We've selected 13 books that we think will supplement your learning. Use these to develop background knowledge, enrich your coursework, and gain a deeper understanding of the topics covered in Answering Interesting Questions with Data.
Provides a comprehensive overview of data science using Python. It covers a wide range of topics, including data cleaning, data manipulation, data visualization, and machine learning. It valuable reference for data scientists of all levels.
Provides a comprehensive overview of statistical learning. It covers a wide range of topics, including statistical learning algorithms, statistical learning models, and statistical learning applications.
Is an excellent primer on data science and machine learning. It provides a broad overview of the field, including data mining, data analysis, and machine learning. It can also serve as a valuable reference.
Provides a comprehensive overview of deep learning. It covers a wide range of topics, including deep learning architectures, deep learning algorithms, and deep learning applications.
Provides a comprehensive overview of computer vision.

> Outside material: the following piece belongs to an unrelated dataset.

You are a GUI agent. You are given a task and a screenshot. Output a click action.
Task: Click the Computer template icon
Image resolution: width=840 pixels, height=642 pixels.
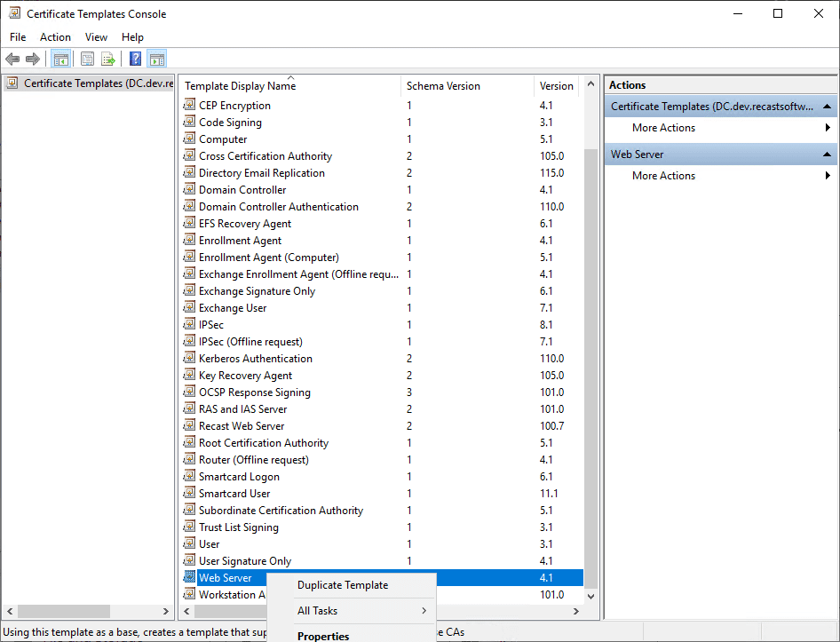[x=189, y=139]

It covers a wide range of topics, including computer vision algorithms, computer vision techniques, and computer vision applications.
Provides a comprehensive overview of data visualization. It covers a wide range of topics, including data visualization principles, data visualization techniques, and data visualization tools.
Provides a comprehensive overview of reinforcement learning. It covers a wide range of topics, including reinforcement learning algorithms, reinforcement learning models, and reinforcement learning applications.
Provides a comprehensive overview of Bayesian reasoning and machine learning. It covers a wide range of topics, including Bayesian reasoning algorithms, Bayesian reasoning models, and Bayesian reasoning applications.
Provides a comprehensive overview of reinforcement learning and optimal control. It covers a wide range of topics, including reinforcement learning algorithms, optimal control algorithms, and reinforcement learning applications.
Provides a comprehensive overview of machine learning from a probabilistic perspective. It covers a wide range of topics, including probabilistic machine learning algorithms, probabilistic machine learning models, and probabilistic machine learning applications.
Provides a comprehensive overview of convex optimization. It covers a wide range of topics, including convex optimization algorithms, convex optimization models, and convex optimization applications.
Provides a comprehensive overview of information retrieval. It covers a wide range of topics, including information retrieval algorithms, information retrieval techniques, and information retrieval applications.
Provides a comprehensive overview of natural language processing. It covers a wide range of topics, including natural language processing techniques, natural language processing tools, and natural language processing applications.

Share

Help others find this course page by sharing it with your friends and followers:

Similar courses

Here are nine courses similar to Answering Interesting Questions with Data.
Data Tells a Story: Reading Data in the Social Sciences...
AWS Certified Data Analytics - Specialty (DAS-C01)
Population Health: Responsible Data Analysis
Advanced Data Wrangling
Data Driven Decision Making
Salesforce Admin certification course
JSON - Beginners Guide to learning JSON with JavaScript
Data Mining Project
Introduction to Apache NiFi | Cloudera DataFlow - HDF 2.0
Our mission

OpenCourser helps millions of learners each year. People visit us to learn workspace skills, ace their exams, and nurture their curiosity.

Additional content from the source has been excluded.